A complete history is required noting the sequence of events, previous history of infections encephalitis,meningitis.Family history of precocious puberty, drug history like inadvertent intake of exogenous hormones. Other causes include Mc Cune Albright syndrome, juvenile hypothyroidism, tumors of ovary- granulosa cell tumor, adrenal causes like congenital adrenal hyperplasia and tumors.
A complete general physical examination should be undertaken in the presence of mother and chapeone noting development of secondary sexual characters. Coarse skin and hairs with lethergy are suggestive of hypothyroidism. Cafe au Lait skin lesions are suggestive of Albright syndrome. However in most of the cases examination is normal. insecption of extenal genetalia is advisable but bimanual examination either vaginal or rectal is not recommended.
Iniial investigations include thyroid function tests, gonadotrophins levels.Xrays examination for skeletal dysplasias, ultrasound , CT or MRI examination for ovarian and adrenal tumors is required.
Treatment depends on the underlying cause. Central precocious puberty is the most common diagnosis, which can be treated with GnRH analogues or cyproterone accetate. Mc Cune Albright syndrome is treated in the same way.Ovarian or adrenal tumors should be surgically removed.
Mother should be warened against the risk of early sexual activity and pregnancy. Follow up should be arranged at regular intervals. Information leaflets and contacts of support groups should be given. Documentation is essential.
Posted by hassan M.
Most likely diagnosis in this case is precocious puberty .It is defined as presence of puberty before the age of 8 years in girls. This may be a very distressing and embarrassing situation for child among her peers and difficult to cope up .Our approach should be understanding as well as supportive to both mother and daughter.
Majority of precocious puberty are due to constitutional causes, but it is a diagnosis of exclusion and all other serious causes have to be ruled out before reaching a final diagnosis.
Detailed history needs to be taken from the mother about the onset of menarche for her and any other daughters. History of fracture of the base of the skull, history of encephalitis, history of intolerance to cold, palpitations, may indicate toward hypothyroidism. History of headaches, visual field disturbances give us an indication of pituitary tumours, that is hamrtomas or craniophrangiomas.
Detailed examination including height, weight, skin (for Caf? Au Lait spots), visual field, and thyroid enlargement is done. Abdomen is palpated to exclude presence of any mass. External genitalia are inspected. No vaginal or speculum examination is needed at this age. Blood investigations are done which include thyroid-stimulating hormone, T3 and T4, which may be altered in case of hypothyroidism. Adrenal tumours and congenital adrenal hyperplasia can be excluded by measuring DHEAS and 17alpha-hydrooxyprogesterone. Radiological imaging, including pelviabdominal ultrasound scan, should be done to exclude masses of adrenal or ovarian origin. X-ray skull should be done to exclude brain and pituitary tumours. X-ray wrist should be done to determine bone age.

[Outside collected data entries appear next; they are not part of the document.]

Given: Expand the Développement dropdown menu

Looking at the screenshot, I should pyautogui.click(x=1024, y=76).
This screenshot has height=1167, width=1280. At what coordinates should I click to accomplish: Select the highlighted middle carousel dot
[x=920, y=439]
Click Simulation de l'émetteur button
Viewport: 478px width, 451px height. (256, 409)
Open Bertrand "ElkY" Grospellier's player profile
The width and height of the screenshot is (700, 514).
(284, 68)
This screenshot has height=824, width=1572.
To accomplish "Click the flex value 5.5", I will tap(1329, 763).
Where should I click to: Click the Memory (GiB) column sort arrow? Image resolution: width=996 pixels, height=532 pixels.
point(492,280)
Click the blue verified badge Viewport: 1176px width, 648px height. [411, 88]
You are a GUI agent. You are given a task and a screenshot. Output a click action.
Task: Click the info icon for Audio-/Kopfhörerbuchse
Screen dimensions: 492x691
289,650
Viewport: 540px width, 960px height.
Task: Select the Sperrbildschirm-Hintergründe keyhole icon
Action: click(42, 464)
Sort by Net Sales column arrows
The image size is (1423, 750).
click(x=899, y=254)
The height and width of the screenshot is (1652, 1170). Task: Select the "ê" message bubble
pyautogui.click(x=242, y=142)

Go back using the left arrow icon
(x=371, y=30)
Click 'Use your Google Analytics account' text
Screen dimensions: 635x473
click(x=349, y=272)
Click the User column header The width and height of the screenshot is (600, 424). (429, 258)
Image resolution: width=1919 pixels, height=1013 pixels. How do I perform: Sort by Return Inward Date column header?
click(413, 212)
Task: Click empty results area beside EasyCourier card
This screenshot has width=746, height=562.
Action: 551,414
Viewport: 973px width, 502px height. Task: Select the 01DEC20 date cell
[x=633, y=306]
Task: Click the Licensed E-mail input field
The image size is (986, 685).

All these investigations will give us a clue about the most probable cause. Normal puberty takes two years to complete but though the mother has noticed this suddenly, it doesn?t mean that the onset is sudden. If no cause is found, patient should be considered as constitutional precocious puberty and will need long-term psychological support till she comes to terms with the condition. Parents should be told that the ultimate height of the girl will be short due to premature closure of the epiphphyses. She should be referred to a tertiary centre with specialists in adolescent gynaecology if any other cause is detected.